Un jeune homme, grièvement blessé par balles alors qu’il courait à Fontenay-aux-Roses le 7 janvier dernier, a reconnu début mai son agresseur présumé : un ami d’Amedy Coulibaly mis en examen en mars.
Il est l’une des rares cibles ayant survécu aux attentats qui ont endeuillé laFrance. Et son agresseur n’est peut-être pas celui que l’on croyait. Le soir de l’attaque contre « Charlie Hebdo », Thomas* est grièvement blessé par balles alors qu’il fait son jogging à Fontenay-aux-Roses (Hauts-de-Seine).

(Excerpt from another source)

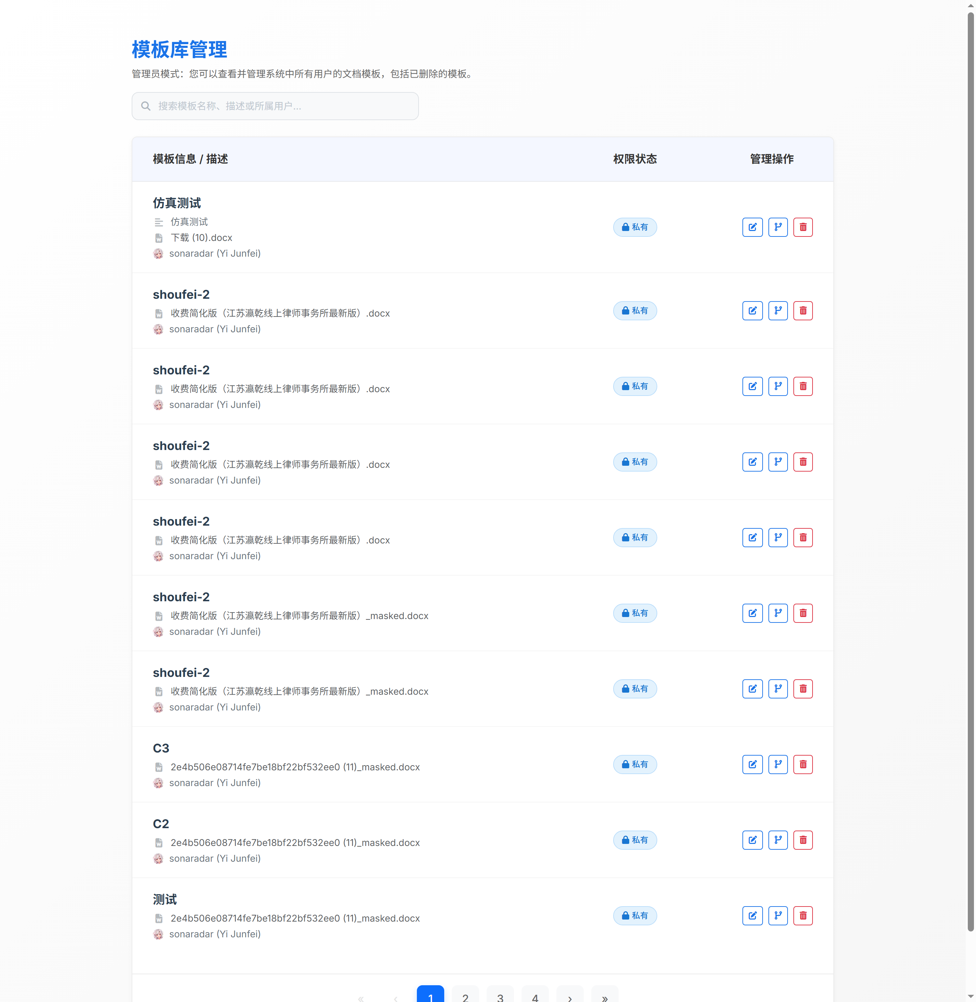
Task: Open permission management for the 测试 template
Action: click(x=778, y=915)
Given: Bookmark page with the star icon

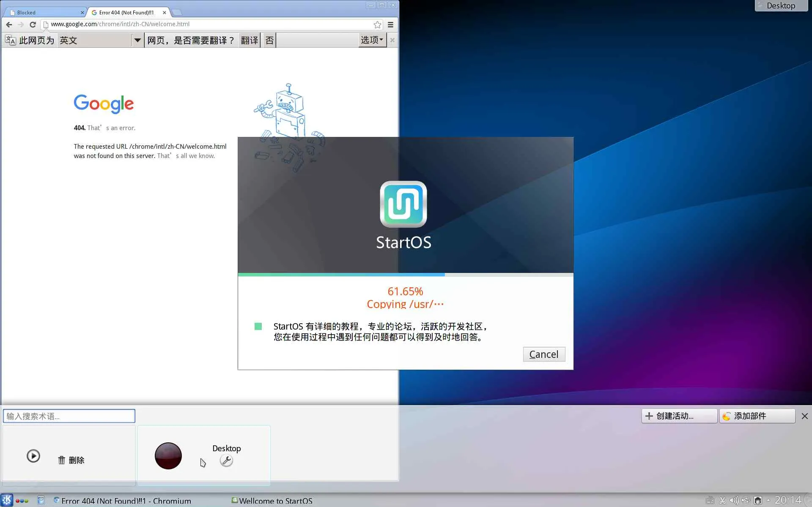Looking at the screenshot, I should [377, 25].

Depuis, le jeune homme de 33 ans est hors de danger, mais bénéficie toujours de soins hospitaliers réguliers. Pour les enquêteurs, la piste de coups de feu tirés par Amedy Coulibaly en guise « d’entraînement » était jusqu’ici la plus probable. Mais une nouvelle déposition de la victime au début du mois dernier vient jeter le doute sur cette hypothèse. Il est formel : le tireur n’était pas noir.
Entendu le 6 mai par l’une des juges d’instruction en charge du dossier, Thomas déroule d’abord une nouvelle fois le film du drame. Le joggeur, qui courait le long d’une voie de RER, raconte être passé à proximité d’une « silhouette sur un banc » avant d’être touché au bras, à la jambe, et à l’estomac. « Il a entendu dans la foulée une voix dire quelque chose commePrends ça enfoiré », relève une source proche du dossier. Malgré ses blessures, le trentenaire parvient à gagner une zone pavillonnaire voisine où les secours, informés par des riverains, le prennent en charge rapidement.
Il le reconnaît dans un reportage télévisé
Interrogé sur son souvenir du visage de l’agresseur, Thomas se veut cette fois, et contrairement à ses premières déclarations à la police, assez précis. « Il dit qu’il a les cheveux courts, qu’il est mal rasé. Surtout, il ne reconnaît pas Coulibaly comme son agresseur. Pour lui, le tireur n’est pas noir : il a plutôt la peau mate, comme un Nord-Africain », indique une source proche de l’affaire. Malgré le mauvais éclairage des lieux le jour des faits, la victime va plus loin et pense avoir reconnu son agresseur dans deux reportages télévisés sur l’affaire : un certain Amar qui a une amie gendarme. « Quand il a découvert ce visage, Thomas a aussitôt confié à sa famille que c’était cet individu, ou quelqu’un qui lui ressemblait beaucoup, qui lui avait tiré dessus », confie encore la même source.
Cet homme, c’est Amar Ramdani, 34 ans, un ami de Coulibaly déjà incarcéré et mis en examen mi-mars dans le cadre de l’instruction sur les attentats de Paris. Or, au moins deux éléments rendent cette thèse crédible. D’abord, sa présence en région parisienne le jour des faits. Ensuite, sa rencontre certaine avec Amedy Coulibaly la veille et par là même la possibilité d’avoir été en possession de l’arme ayant servi aux tirs, un Tokarev retrouvé dans les affaires du terroriste. « Même s’il connaissait Coulibaly, il a toujours nié avoir commis le moindre délit ou crime en lien avec les événements de janvier », rappelle néanmoins une source judiciaire.
Lors de sa première audition une semaine après l’agression, Thomas avait été plus vague sur la description du tireur, n’écartant pas le fait qu’il soit « peut-être noir ou antillais ». Une possibilité qu’il exclut désormais. « Il considère avoir alors été influencé par les policiers, qui lui ont demandé plusieurs fois s’il ne s’agissait pas de Coulibaly », poursuit cette même source. Car pour les enquêteurs, la piste du terroriste d’Hyper Cacher a toujours été la plus crédible : en plus de l’arme retrouvée en sa possession, il habitait à quelques centaines de mètres seulement du lieu de l’agression. « L’hypothèse Ramdani est prise en compte et va être vérifiée, mais elle n’est, à ce stade, pas plus privilégiée qu’une autre, d’autant que les déclarations de la victime ont varié », nuance un enquêteur.